* [ASSIGNED TASK]
With pictures left out, output exactly the lines from the line holding "Given: Click the Info text field in Cinebench" through the end of the data, both included.

* [RECORDED INFORMATION]

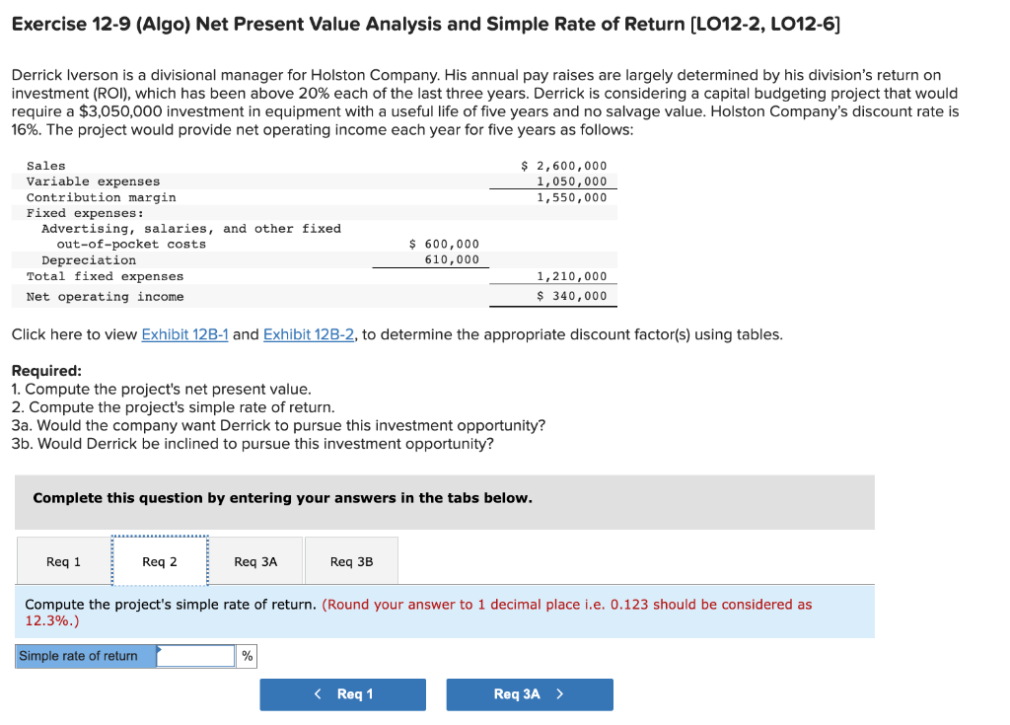Switch to the Req 1 tab
Screen dimensions: 1010x725
63,561
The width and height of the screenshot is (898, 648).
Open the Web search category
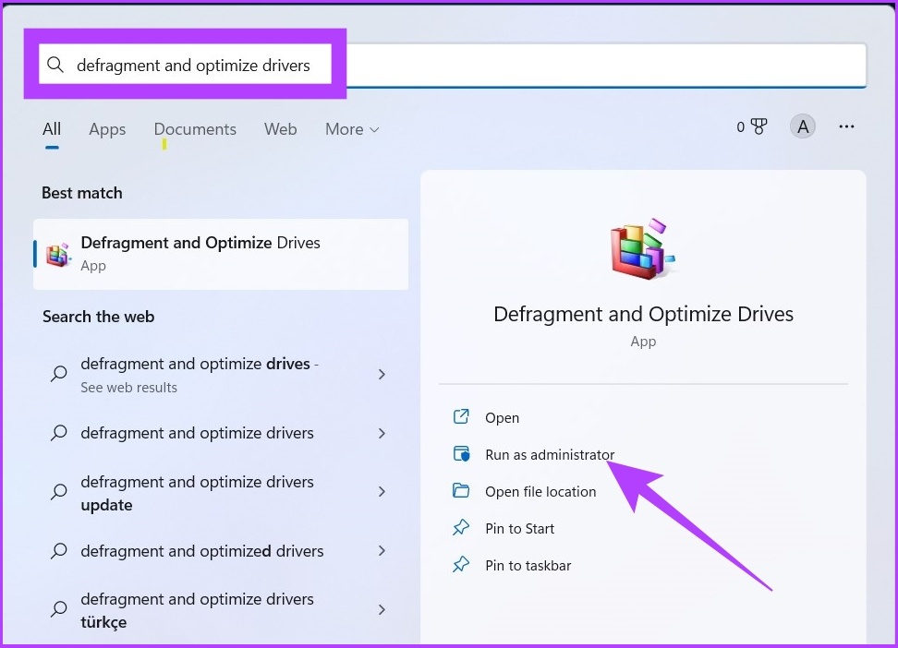pos(281,129)
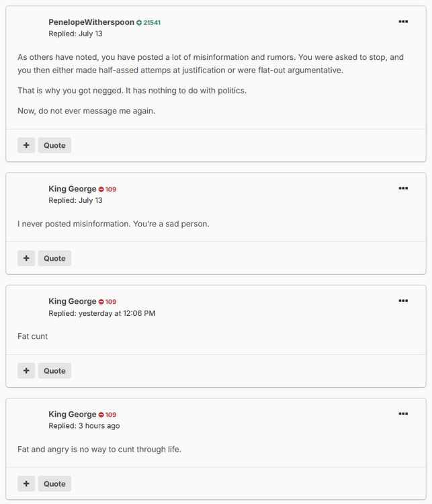Open options menu on post from yesterday 12:06 PM

[403, 301]
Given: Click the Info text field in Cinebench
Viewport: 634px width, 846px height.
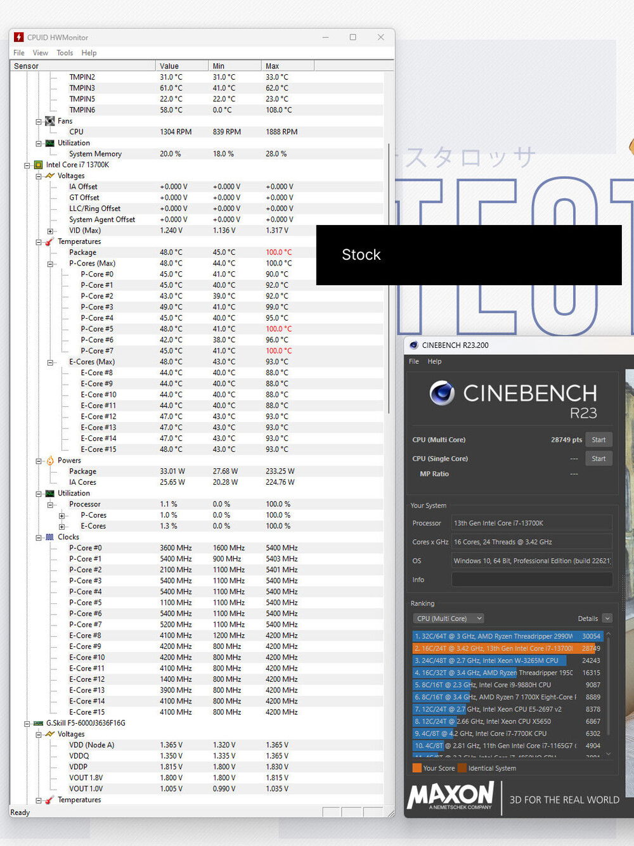Looking at the screenshot, I should pos(531,580).
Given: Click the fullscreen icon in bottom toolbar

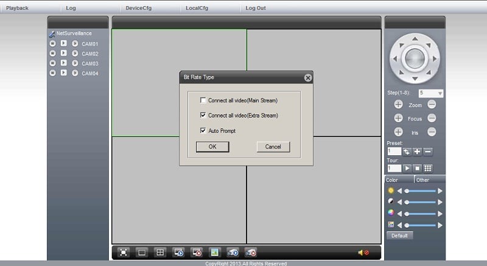Looking at the screenshot, I should [124, 252].
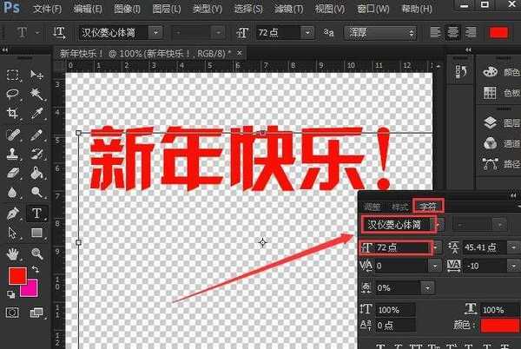The image size is (521, 349).
Task: Toggle text orientation button in options bar
Action: pyautogui.click(x=60, y=32)
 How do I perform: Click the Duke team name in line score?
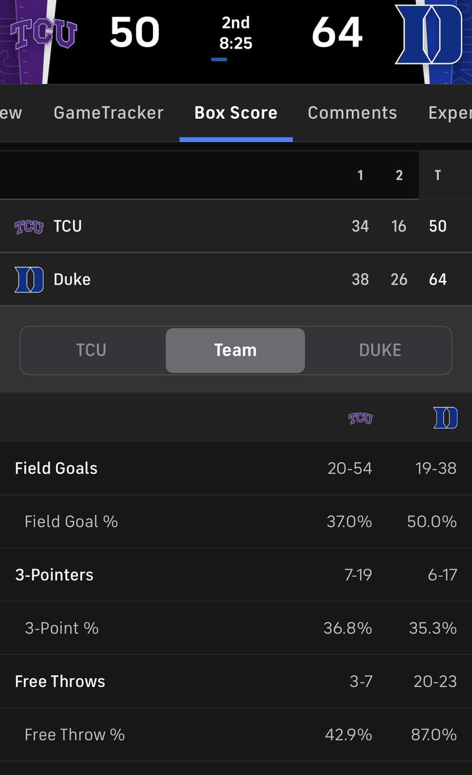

* [ANSWER FOR THIS EXERCISE]
Given: Click the Info text field in Cinebench
Viewport: 634px width, 846px height.
Looking at the screenshot, I should pos(531,580).
Given: Click the fullscreen icon in bottom toolbar

Looking at the screenshot, I should [124, 252].
The image size is (521, 349).
Task: Toggle text orientation button in options bar
Action: pyautogui.click(x=60, y=32)
 How do I perform: Click the Duke team name in line score?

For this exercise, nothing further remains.